You really should use the strncat() function where you define both the source string, the destination string and the number of characters to copy - strncat(source, dest, sizeof(dest)-1) to avoid this problem.

The answer to b) is yes. In fact when you typed strcat(str, str1) you were passing to the strcat function the address of str and the address of str1 which is what iy would do if you used explicit pointers. So the following are valid.

char str[10]="xxxx";
char str1[10]="yyyy"
strncat(str,str1,9);

char str[10]="xxxx";
char str1[10]="yyyy"
strncat(&str[0], &str1[0],9);

char * pstr;
char * pstr1;
pstr=(char *)malloc(10);
pstr=(char *)malloc(10);
strcpy(pstr,"xxxx");
strcpy(pstr1,"yyyy");
strncpy(pstr,pstr1,9);
.
.
free(pstr);
free(pstr1);

I hope this helps - Gavin Newman

One of the reasons it worked is because when you allocated the 9 characters for the 'str[9]', you really got more than 9 characters :)

Behind the scenes, the memory manager that handles malloc and the list of free pages generally trys to return memory on even 4 byte (or multiples of 4 byte) boundaries.

For example, consider this simple program:
---------------------------------------------------------

#include <stdio.h>

int main( void )
{
    char *p1 = (char *) malloc( 1 );
    char *p2 = (char *) malloc( 1 );

    printf( "p1 = %p, p2 = %p\n", p1, p2 );
    return 0;
}
---------------------------------------------------------

At first glance, you might think that the memory allocated for pointer "p2" is going to be 1 byte after pointer "p1".  But when I ran this program, I got the following output:

p1 = 0xa010320, p2 = 0xa010330

which shows a difference of 0x10, which tells me that malloc is aligning things on a 16 byte boundary.  This means that I could write an extra 15 bytes to pointer "p1" and not blow up my program.

Of course, you can't always rely on this, since you have no idea where the boundaries will be....

nebeker: However, malloc() has nothing to do with this situation because malloc() is not used to allocate memory for a declaration like char str[9]. In this case, since str[9] is a local variable, the compiler will simply assign 9 extra bytes on the stack when entering the function by shifting the stack pointer, which is a LOT faster than allocating stuff using malloc(). (You should remember that malloc() is a C run-time library function, whereas array variables are a much lower-level part of the C language).

puji: newmang gave a perfect explanation.
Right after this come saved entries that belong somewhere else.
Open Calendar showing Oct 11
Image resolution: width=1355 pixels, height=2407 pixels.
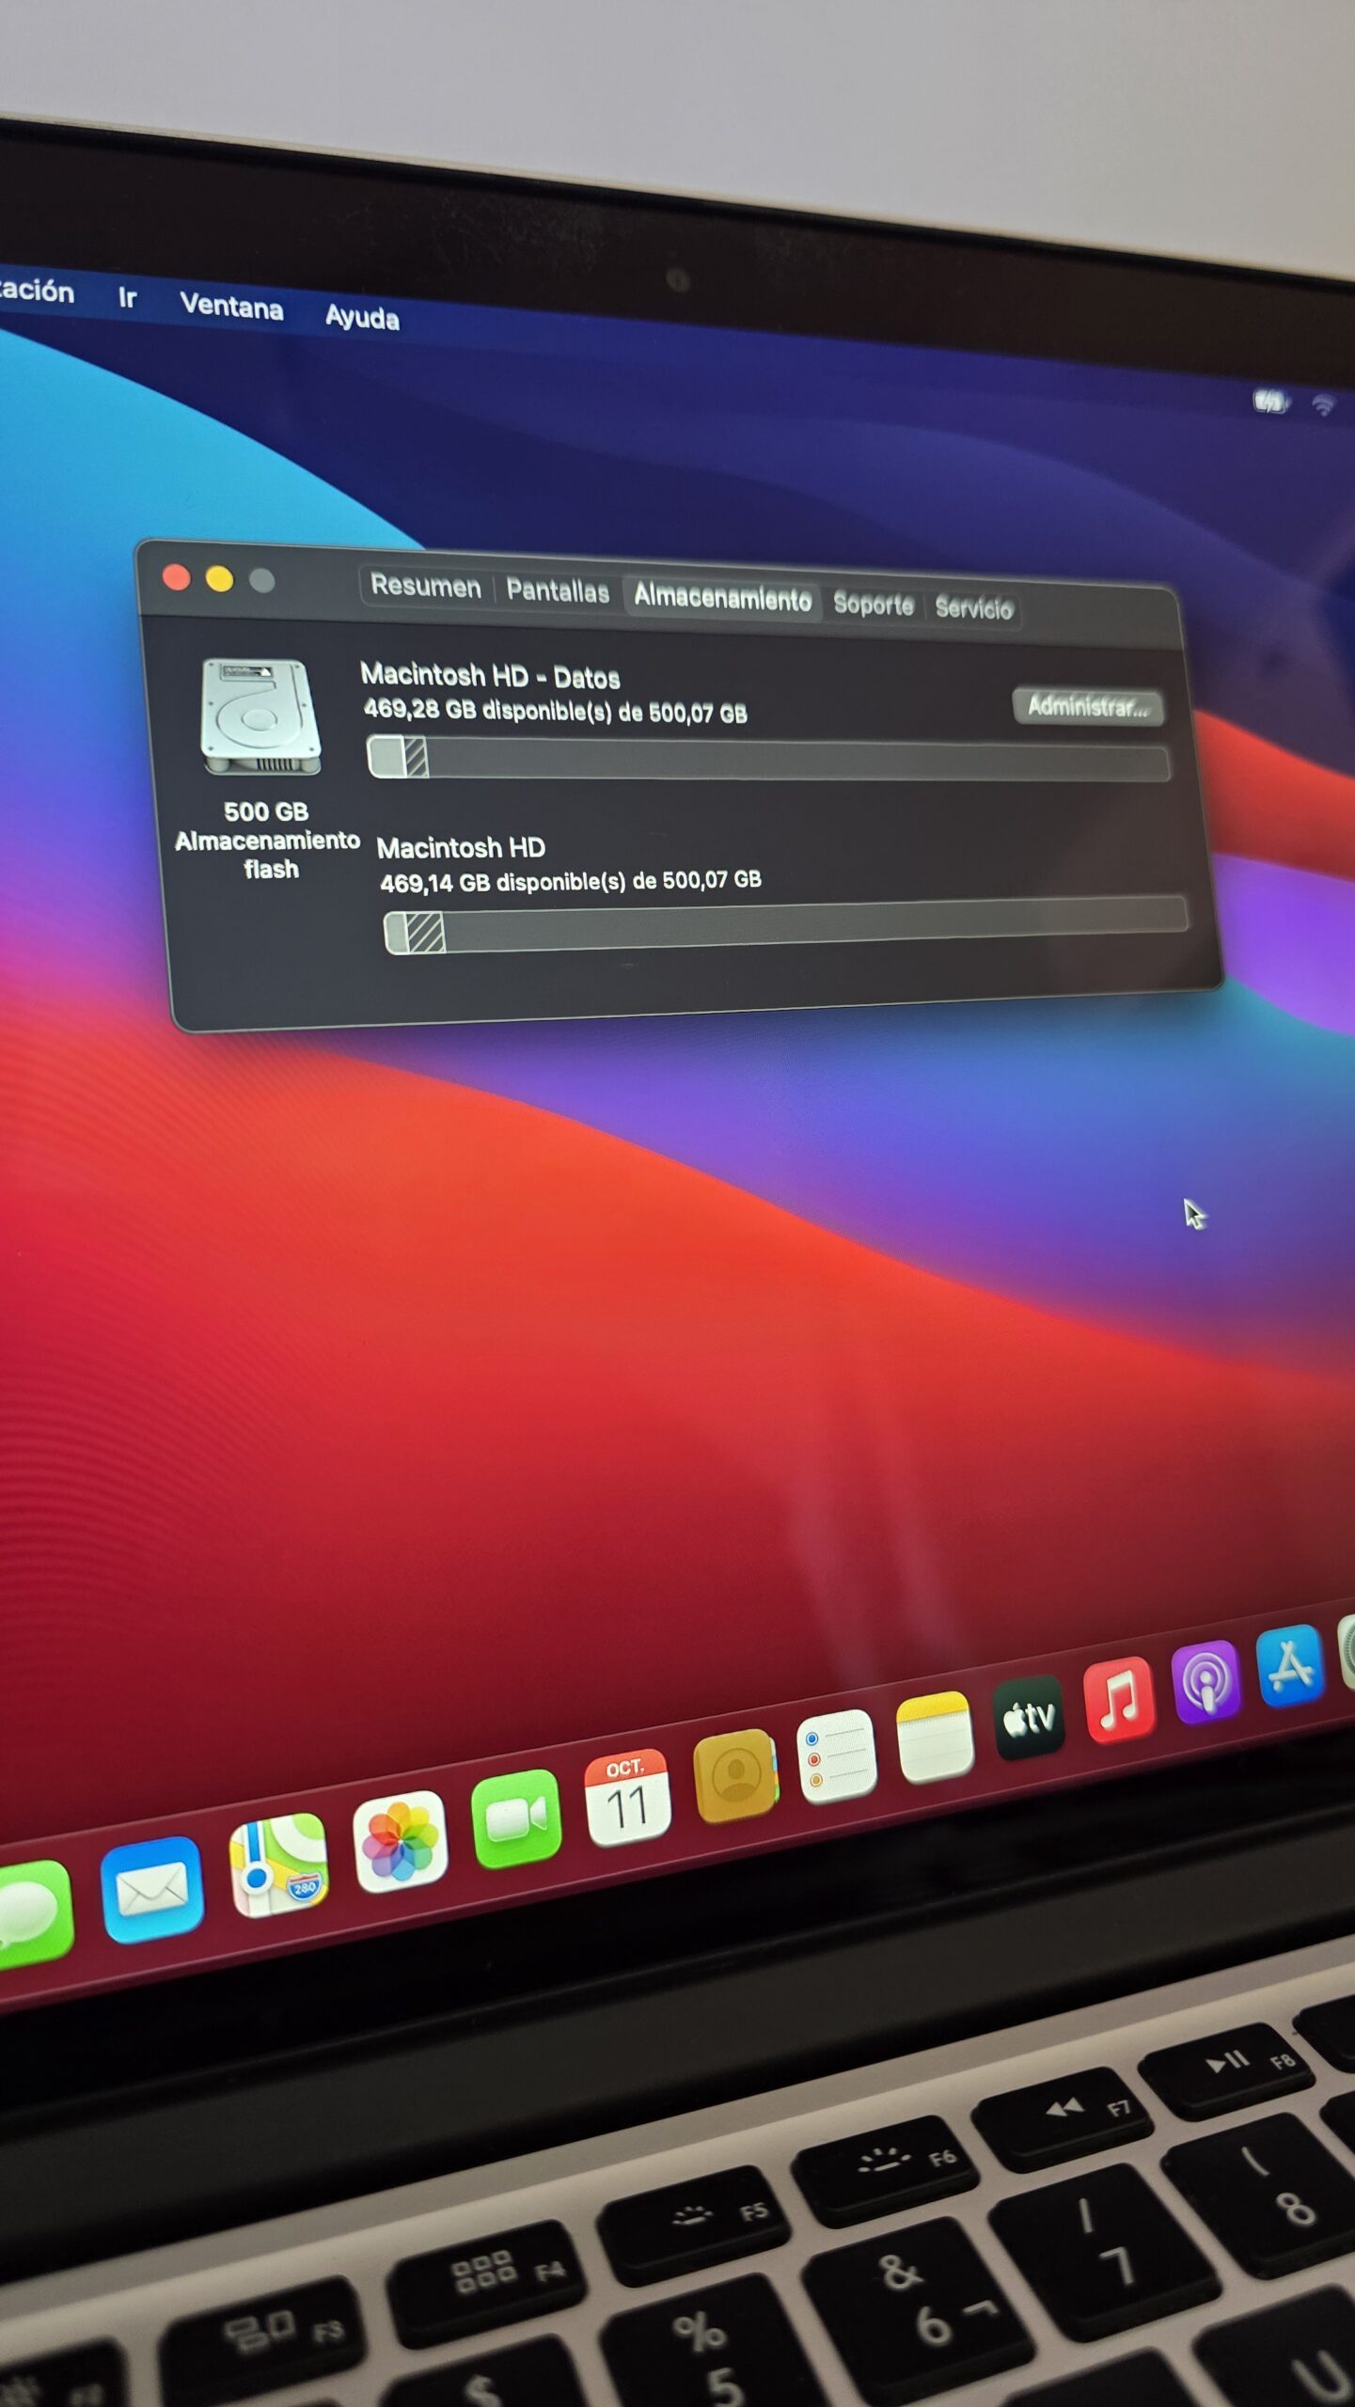click(627, 1796)
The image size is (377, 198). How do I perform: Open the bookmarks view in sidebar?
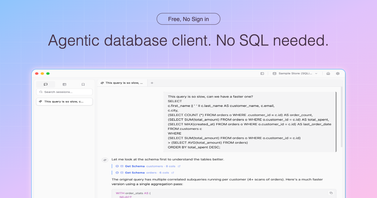coord(83,84)
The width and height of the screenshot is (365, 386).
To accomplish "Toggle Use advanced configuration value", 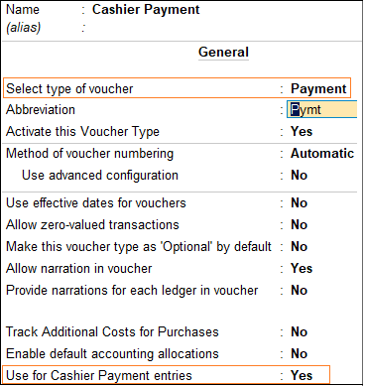I will [299, 175].
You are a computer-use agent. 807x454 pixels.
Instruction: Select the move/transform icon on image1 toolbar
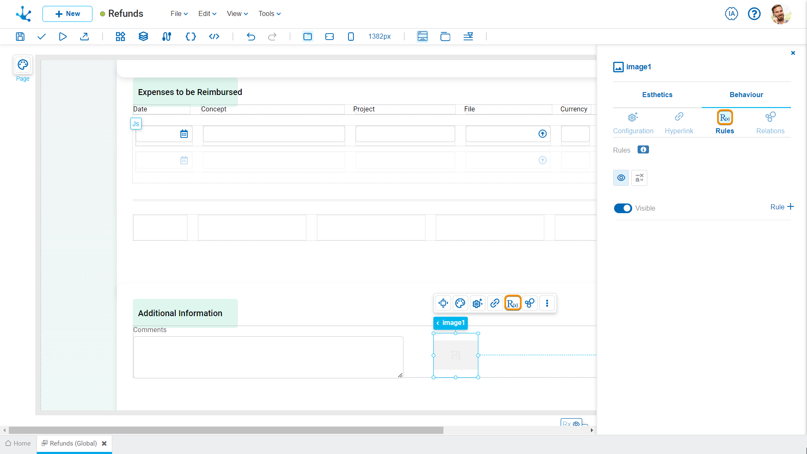pyautogui.click(x=443, y=303)
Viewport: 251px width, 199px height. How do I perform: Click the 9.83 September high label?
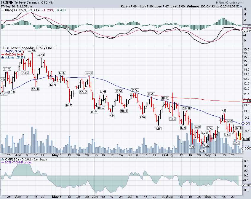coord(224,110)
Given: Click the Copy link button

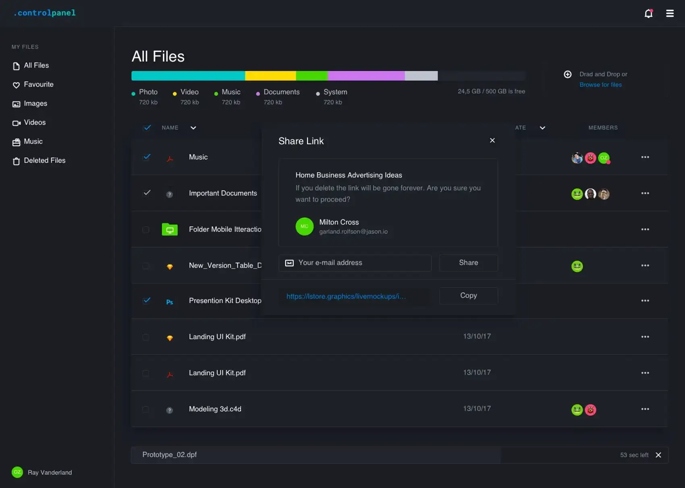Looking at the screenshot, I should click(x=468, y=296).
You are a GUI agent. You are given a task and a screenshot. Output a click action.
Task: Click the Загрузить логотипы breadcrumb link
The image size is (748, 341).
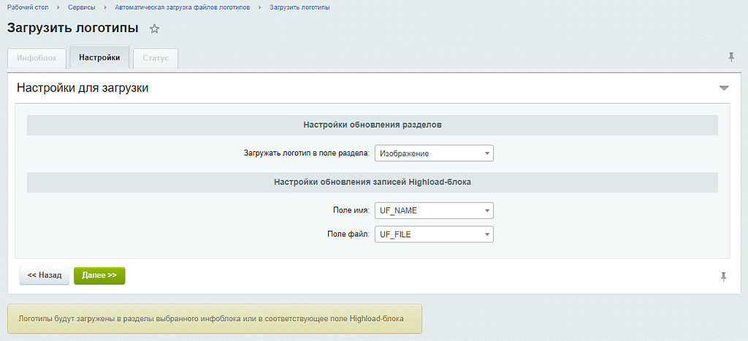click(299, 7)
I'd be willing to bet that if you inspect the value of str1 after doing your strcat() you'll find it's changed, because the end of the concatenated string has overwritten the start of it.

Thanks for the response, one more thing regarding strncat,
Does strncat add a '\n' at the end of the
string?

Well, the compiler may *assign* 9 bytes, but the NEXT variable on the stack will be aligned on a 4 byte boundary, which gives pretty much the same effect, since you can easily write another 3 bytes into that char[9] variable without blowing anything up.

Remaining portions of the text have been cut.